— Подай, — перервала Манефа. — Сама разберу… О господи, владыка многомилостивый! — промолвила она с глубоким вздохом, поднимая глаза на иконы. — Разумеешь, друг, тайнописание? — обратилась она к Василию Борисычу.
— Маленько разумею, матушка, — ответил он.
— Понял? — спросила Манефа.
— Понял.
— Чем бы вот с Софронами-то вожжаться — тут бы руку-то помощи Москва подала, — с жаром сказала Манефа. — Да куда ей! — примолвила она с горькой усмешкой. — Исполнились над вашей Москвой словеса пророческие: «Уты, утолсте, ушире и забы бога создавшего»… Соберешься к Софонтию — зайди ко мне, Василий Борисыч.
Встала Манефа, и матери и белицы все одна по другой в глубоком молчаньи вышли из кельи. Осталась с игуменьей Фленушка.

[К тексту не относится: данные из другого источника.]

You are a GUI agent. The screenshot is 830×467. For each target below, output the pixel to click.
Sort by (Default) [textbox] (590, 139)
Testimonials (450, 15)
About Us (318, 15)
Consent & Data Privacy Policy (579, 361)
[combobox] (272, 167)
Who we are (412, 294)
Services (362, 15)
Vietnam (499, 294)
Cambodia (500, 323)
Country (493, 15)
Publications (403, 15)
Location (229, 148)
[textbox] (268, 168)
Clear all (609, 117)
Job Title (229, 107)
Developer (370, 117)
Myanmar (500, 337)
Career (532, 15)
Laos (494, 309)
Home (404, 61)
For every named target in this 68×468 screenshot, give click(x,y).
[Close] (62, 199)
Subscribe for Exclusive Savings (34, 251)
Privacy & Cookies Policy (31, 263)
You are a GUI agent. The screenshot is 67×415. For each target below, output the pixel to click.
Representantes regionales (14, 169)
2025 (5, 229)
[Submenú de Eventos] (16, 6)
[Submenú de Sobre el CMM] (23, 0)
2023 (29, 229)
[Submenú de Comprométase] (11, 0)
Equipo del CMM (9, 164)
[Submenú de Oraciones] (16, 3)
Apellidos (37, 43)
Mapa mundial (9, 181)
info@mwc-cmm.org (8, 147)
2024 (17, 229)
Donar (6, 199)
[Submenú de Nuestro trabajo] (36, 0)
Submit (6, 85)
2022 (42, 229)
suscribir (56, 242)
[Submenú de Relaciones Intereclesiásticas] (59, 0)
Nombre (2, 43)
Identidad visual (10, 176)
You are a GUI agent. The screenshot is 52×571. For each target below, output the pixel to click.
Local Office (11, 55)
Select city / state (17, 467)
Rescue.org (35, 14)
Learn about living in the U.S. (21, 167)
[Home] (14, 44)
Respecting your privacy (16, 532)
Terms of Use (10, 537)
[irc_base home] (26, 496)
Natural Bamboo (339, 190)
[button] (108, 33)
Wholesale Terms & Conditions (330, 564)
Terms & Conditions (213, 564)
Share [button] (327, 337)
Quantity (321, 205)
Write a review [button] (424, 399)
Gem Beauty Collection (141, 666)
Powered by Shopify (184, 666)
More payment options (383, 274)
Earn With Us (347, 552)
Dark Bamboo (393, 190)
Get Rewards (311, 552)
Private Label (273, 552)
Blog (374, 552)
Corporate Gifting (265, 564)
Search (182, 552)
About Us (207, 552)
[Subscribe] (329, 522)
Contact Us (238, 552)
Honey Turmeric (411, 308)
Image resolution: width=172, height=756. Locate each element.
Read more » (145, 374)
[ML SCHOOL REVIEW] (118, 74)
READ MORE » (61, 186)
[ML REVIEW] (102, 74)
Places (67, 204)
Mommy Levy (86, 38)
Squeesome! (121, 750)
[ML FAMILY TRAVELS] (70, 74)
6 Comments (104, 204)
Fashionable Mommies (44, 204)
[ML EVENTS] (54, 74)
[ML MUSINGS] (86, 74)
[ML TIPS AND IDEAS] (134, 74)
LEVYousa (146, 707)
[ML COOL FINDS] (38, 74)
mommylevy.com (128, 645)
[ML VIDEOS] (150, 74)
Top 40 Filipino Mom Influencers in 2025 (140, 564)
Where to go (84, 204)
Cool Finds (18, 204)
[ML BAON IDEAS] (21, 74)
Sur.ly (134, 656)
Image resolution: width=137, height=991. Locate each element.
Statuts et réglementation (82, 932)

Последнею вышла Устинья. За ней петушком Василий Борисыч. Настиг он румяную красотку на завороте у чуланов и щипнул ее сзади.
— Ох!.. чтоб тебя!.. — чуть не вскрикнула Устинья. В ту самую пору вышла из боковой кельи Марьюшка. Вздохнув, Василий Борисыч промолвил вполголоса:
— Искушение!.. Затем приосанился и тихо догматик запел:
— «Всеми-и-ирную славу, от человек прозябшую…»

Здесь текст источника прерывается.